The promoter region of the human A-Raf gene contains three functional glucocorticoid response elements (GREs), namely GRE-1, GRE-2 and GRE-3, which are located at −17, −34 and −168 bp, respectively, from the transcription start site (13). The Src homology 2 (SH2) domain of the 85 kDa regulatory subunit of PI3K can bind directly to A-Raf. This interaction is independent of phosphorylation. The p85C-SH2 domain recognizes two distinct binding sites on A-Raf, with one overlapping with the classical phosphotyrosine-dependent site and the other being a phosphorylation-independent site (14). In addition, amino acids 248–267 of A-Raf form a novel regulatory sequence referred to as the isoform-specific hinge segment (IH-segment), which contains seven putative phosphorylation sites. Among these, Ser257, Ser262 and Ser264 synergistically enhance A-Raf activity, suggesting that the IH-segment serves an important role in the precise regulation of A-Raf function (15).
Based on research advances regarding A-Raf, the present review summarizes its effects on the cell cycle, apoptosis and cell proliferation, its roles in cellular transport and metabolic processes, embryonic development and bone homeostasis, its impact on tumor progression, the functional consequences of genetic variants and the influence of upstream regulatory factors. The present review therefore aimed to provide a novel perspective for the comprehensive understanding of A-Raf functions.
With regard to cell cycle regulation, both A-Raf-Raf-1 double knockout (DKO) and trihydrophobin1 (TH1) can inhibit the cell cycle by modulating proliferation-associated proteins. DKO mouse fibroblasts have exhibited delayed entry into S phase and reduced proliferative activity, which is associated with decreased transient phosphorylation of MEK and ERK, as well as reduced expression levels of Fos proto-oncogene (c-Fos) and cyclin D1 (16). This suggests that A-Raf and Raf-1 jointly maintain normal cell cycle progression. Their functions are complementary, such that the absence of one can be compensated by the other, whereas simultaneous loss leads to severe impairments in proliferation and development (16). TH1 is an endogenous negative regulator of A-Raf that specifically binds to A-Raf and directly inhibits its kinase activity, thereby arresting cells in the G0/G1 phase by blocking the MAPK pathway and downregulating c-Fos and cyclin D1 expression (3,17).
A-Raf is a key signaling hub that regulates apoptosis (18). The subcellular localization of A-Raf depends on the scaffolding protein kinase suppressor of Ras 2 (KSR2). Elevated KSR2 expression promotes A-Raf translocation to mitochondria, where it binds to and inhibits the pro-apoptotic protein mammalian STE20-like kinase 2 (MST2), thereby blocking apoptosis (3,18). Heterogeneous nuclear ribonucleoprotein H (hnRNPH), acting as a transcriptional regulator, upregulates A-Raf transcription and expression (19). A-Raf exerts an anti-apoptotic effect by binding to and inactivating MST2 (19). Toxoplasma gondii infection, one of the prerequisites for the inhibitory expression of A-Raf in hosts, upregulates host microRNA-185 expression, which specifically suppresses A-Raf expression and markedly enhances the apoptosis of host cells (20).

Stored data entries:
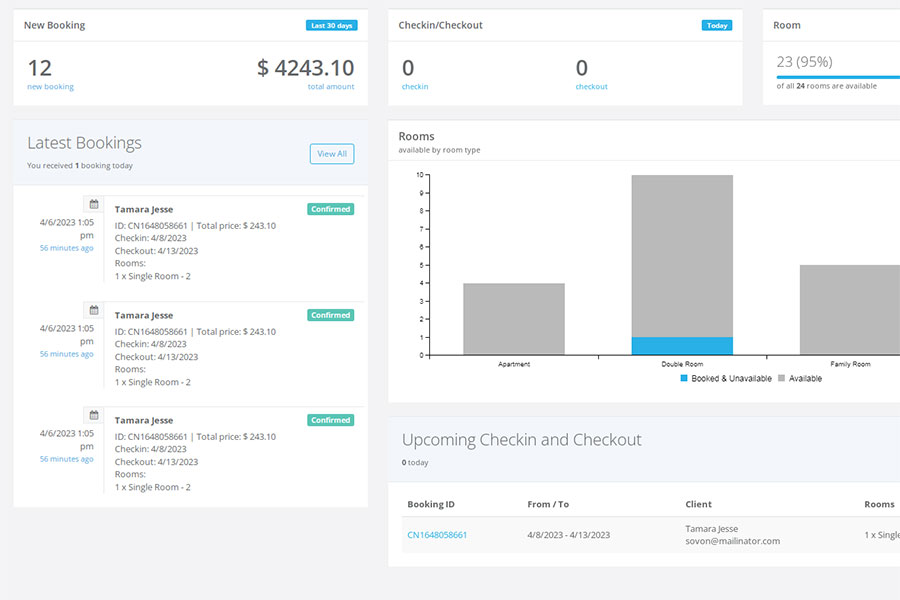Select the Family Room bar in the chart
This screenshot has height=600, width=900.
pos(849,310)
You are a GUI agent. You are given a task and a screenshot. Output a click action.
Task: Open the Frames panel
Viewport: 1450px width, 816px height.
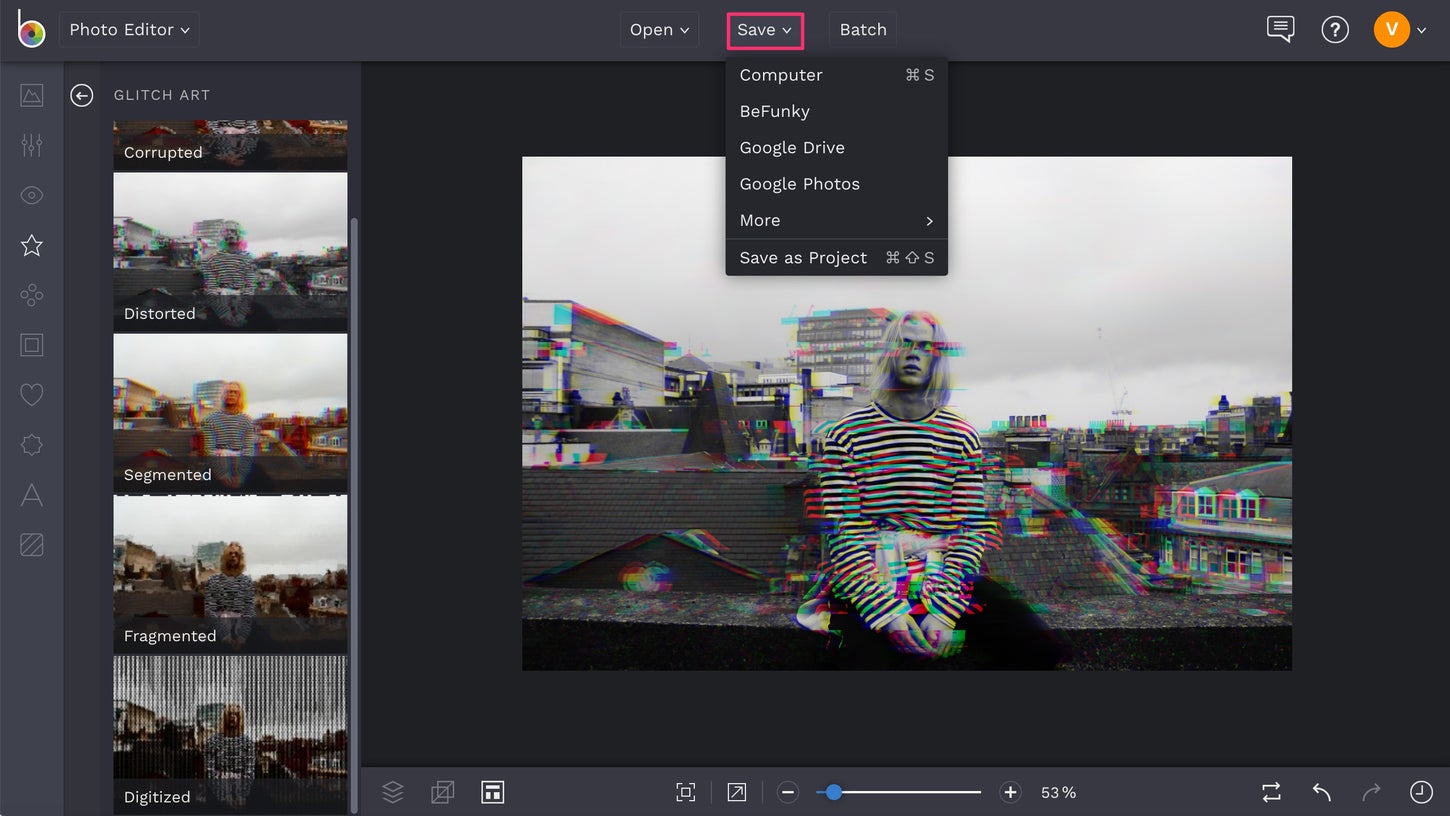tap(31, 345)
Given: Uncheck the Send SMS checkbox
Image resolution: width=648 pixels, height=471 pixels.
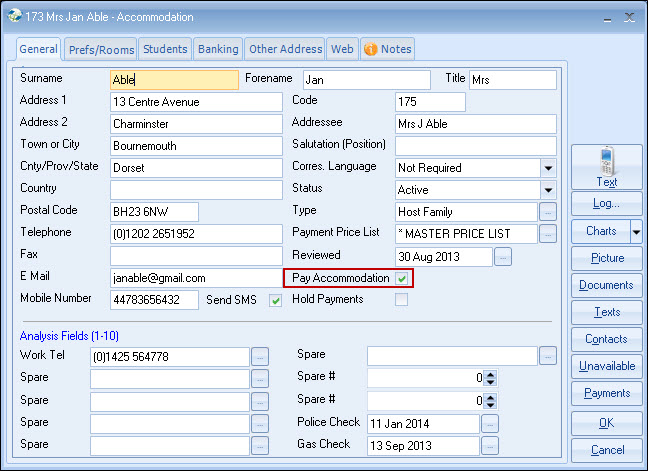Looking at the screenshot, I should tap(275, 300).
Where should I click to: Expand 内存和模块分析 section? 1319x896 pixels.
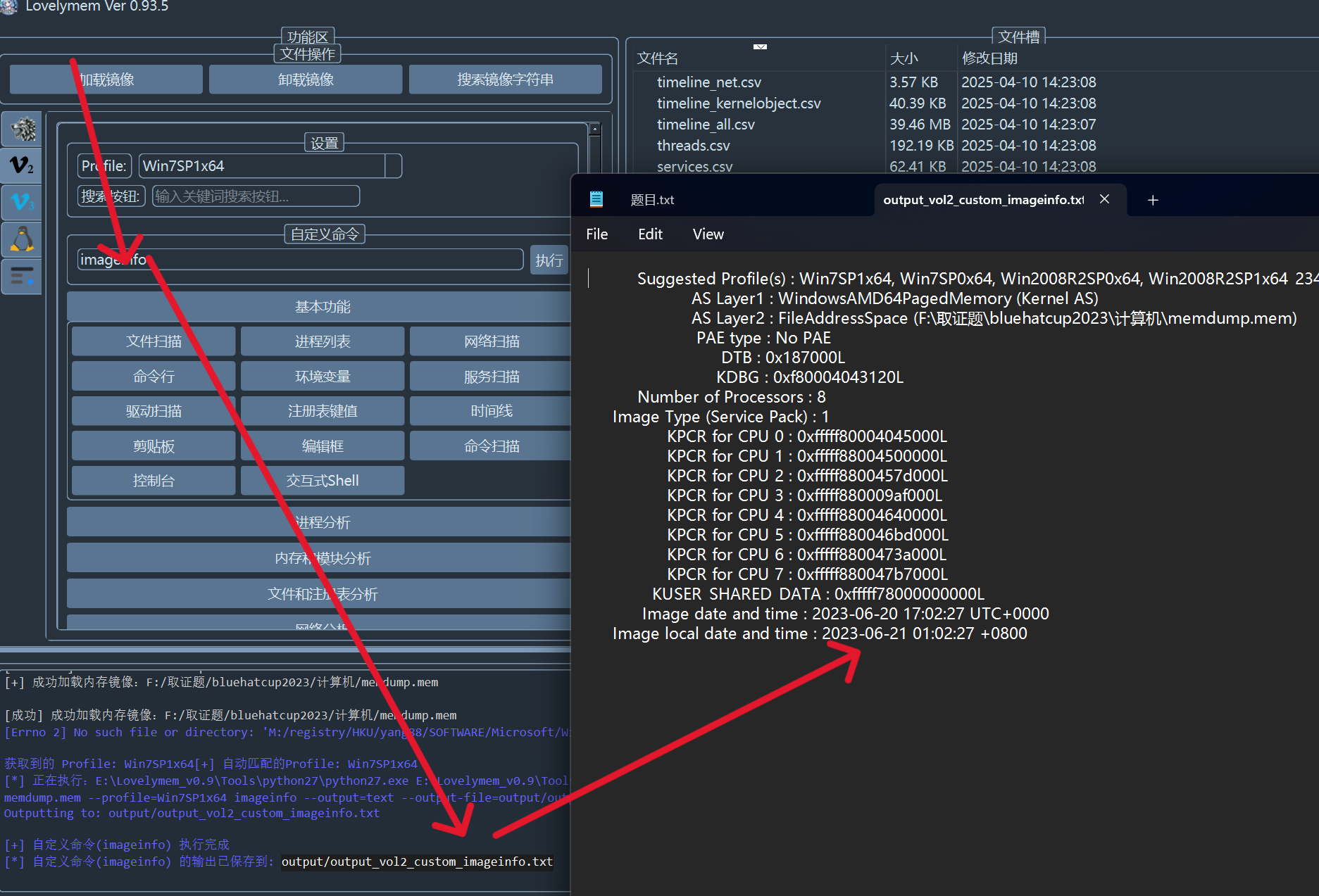click(x=322, y=558)
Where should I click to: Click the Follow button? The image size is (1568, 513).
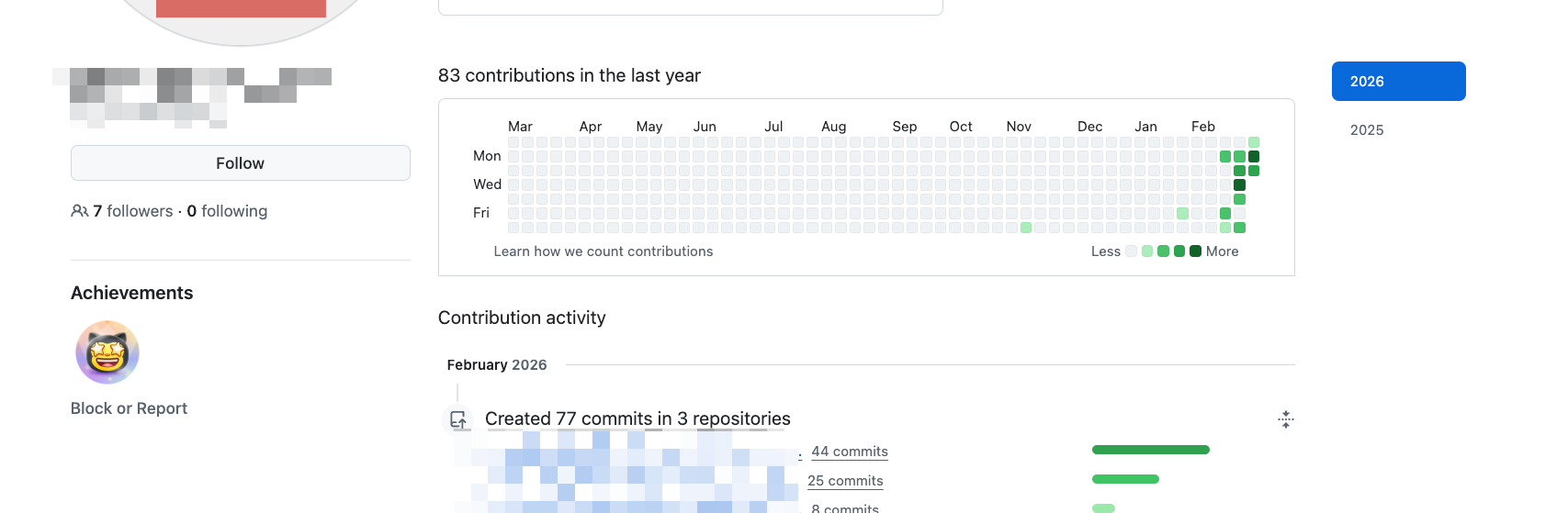pos(240,163)
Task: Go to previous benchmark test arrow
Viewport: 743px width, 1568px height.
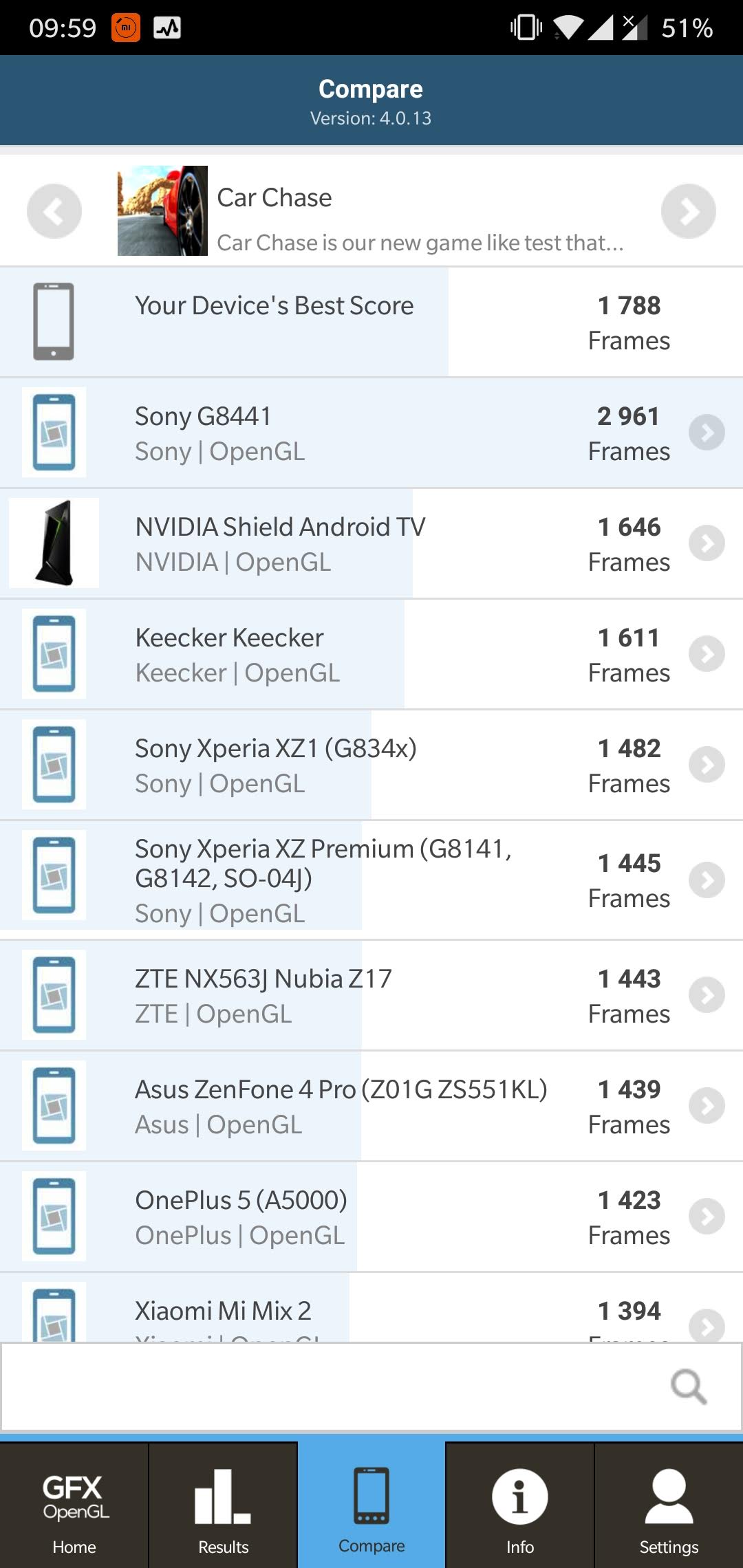Action: (54, 211)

§ **Questions on the material**
a: From the A-Raf passage, extract the stretch from "A-Raf is a key" through "host cells (20).", copying it word for word.
b: Extend the A-Raf passage, picking up after its last sentence.

§ **Answers to each task**
a:
A-Raf is a key signaling hub that regulates apoptosis (18). The subcellular localization of A-Raf depends on the scaffolding protein kinase suppressor of Ras 2 (KSR2). Elevated KSR2 expression promotes A-Raf translocation to mitochondria, where it binds to and inhibits the pro-apoptotic protein mammalian STE20-like kinase 2 (MST2), thereby blocking apoptosis (3,18). Heterogeneous nuclear ribonucleoprotein H (hnRNPH), acting as a transcriptional regulator, upregulates A-Raf transcription and expression (19). A-Raf exerts an anti-apoptotic effect by binding to and inactivating MST2 (19). Toxoplasma gondii infection, one of the prerequisites for the inhibitory expression of A-Raf in hosts, upregulates host microRNA-185 expression, which specifically suppresses A-Raf expression and markedly enhances the apoptosis of host cells (20).

b:
A-Raf further serves a central role in the regulation of cell proliferation. A-Raf acts in concert with CRAF to mediate serum-induced proliferation in vascular smooth muscle cells (21). In an ovalbumin-induced asthma mouse model, baicalin suppressed the RAS signaling pathway by downregulating A-Raf expression, thereby inhibiting airway smooth muscle cell proliferation (22).
A-Raf influences cellular transport processes through upstream regulation. The small G protein ARF GTPase 6 (ARF6) governs non-clathrin-mediated endocytosis and vesicular trafficking. As a key downstream effector kinase of ARF6, A-Raf specifically regulates the subsequent transport of endocytic vesicles, endosomal maturation and directed transport to the pericentriolar region (23).
A-Raf is also involved in the regulation of carbohydrate and lipid metabolism. A-Raf specifically binds to pyruvate kinase M2 (M2-PK) and regulates it in a non-kinase-dependent manner, inducing a shift from a highly active tetramer to a less active dimer, thereby inhibiting glycolysis and promoting the Warburg effect in tumor cells (24,25). In patients with hepatocellular carcinoma (HCC), the expression of A-Raf and fatty acid 2-hydroxylase (FA2H) is upregulated. On the one hand, A-Raf signaling activates the MAP2K1/ERK pathway to promote the proliferation of HCC cells. Meanwhile, the MAP2K1/ERK pathway upregulates FA2H expression by enhancing the expression of the activator protein-1 (AP-1) family. Upregulated FA2H promotes the production of 2-hydroxy fatty acid (hFA)-sphingolipids, which further increases A-Raf expression. This positive feedback loop accelerates HCC cell proliferation and induces increased expression of hFA-sphingolipids ultimately promoting the progression of HCC (Fig. 1) (26).
A-Raf serves a role in regulating the development of the nervous system, the gastrointestinal tract and bones. A-Raf-knockout mice have been shown to reach perinatal mortality and exhibit severe defects in nervous system and gastrointestinal tract development. These defects cannot be compensated for by other Raf family members (B-Raf and C-Raf). This suggests that although A-Raf deficiency does not affect embryonic development, A-Raf serves an irreplaceable role in postnatal survival, neural development and gastrointestinal homeostasis maintenance (5,27). A-Raf binds to SMAD2 and catalyzes the phosphorylation of specific sites within the SMAD2 linker region, thereby inhibiting SMAD2 nuclear translocation, attenuating its transcriptional activity, suppressing the expression of Nodal downstream target genes and causing endodermal defects in the embryo (28). A-Raf regulates the process of osteogenesis by modulating the expression of osteogenesis-associated genes (such as Runx2 and Sp7), thereby maintaining differentiation homeostasis and contributing to bone mass maintenance (29).
A-Raf inhibits the progression of certain types of lung cancer. Particularly in lung cancer types harboring wild-type or single-mutation KRAS, elevated A-Raf expression suppresses erb-b2 receptor tyrosine kinase 3 (ERBB3) transcription and protein expression, thereby inhibiting lung cancer cell invasion, migration and distant metastasis (19).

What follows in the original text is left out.